S208(左)とBMW M240i(右)。同車のエンジンは直6ターボで340ps/51.0kgmを発揮
S208(左)とBMW M240i(右)。同車のエンジンは直6ターボで340ps/51.0kgmを発揮

 今回はS207開発時にベンチマークにしたというBMW M235iの後継車である、M240iを持ち込み比較してみた。

 まずシートに座った時点でコンフォート感が高い。S208はレカロシートで、タイトなフィット感と剛性感が魅力で、シートはこのレカロの得点が高い。

 しかし、総合的なフラットライド感はM240iで、通勤にも使えるような日常性面でS208はまだ追いついていない。

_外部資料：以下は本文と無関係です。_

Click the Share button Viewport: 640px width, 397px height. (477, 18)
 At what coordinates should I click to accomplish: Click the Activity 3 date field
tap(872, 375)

このあたりは可変減衰ダンパーを採用しないと、スポーツとコンフォートの両立は難しいとみる。

 ただ、S208は19インチ、M240iはエアボリュームの大きな18インチタイヤということも大きく影響している。エンジンは3Lターボの余裕で、圧倒的に中速域でトルクのあるM240i。しかも排気音がよりレーシーだ。

 そしてハンドリングだが、意外にもM240iは操舵初期の応答性が低く、コーナリング初期の気持ち良さは圧倒的にS208に軍配。

 スポーツ度という観点で採点すると、S207が90点、M240iが85点、S208は94点としたい。

 では、冷静に考えてベース車WRX STIに比べて上乗せ分の価値があるのか、というと、そこはやはり徹底したエンジンのチューニングとカーボンルーフを含めたハンドリングの価値観を考慮して、「価値あり」と判断する。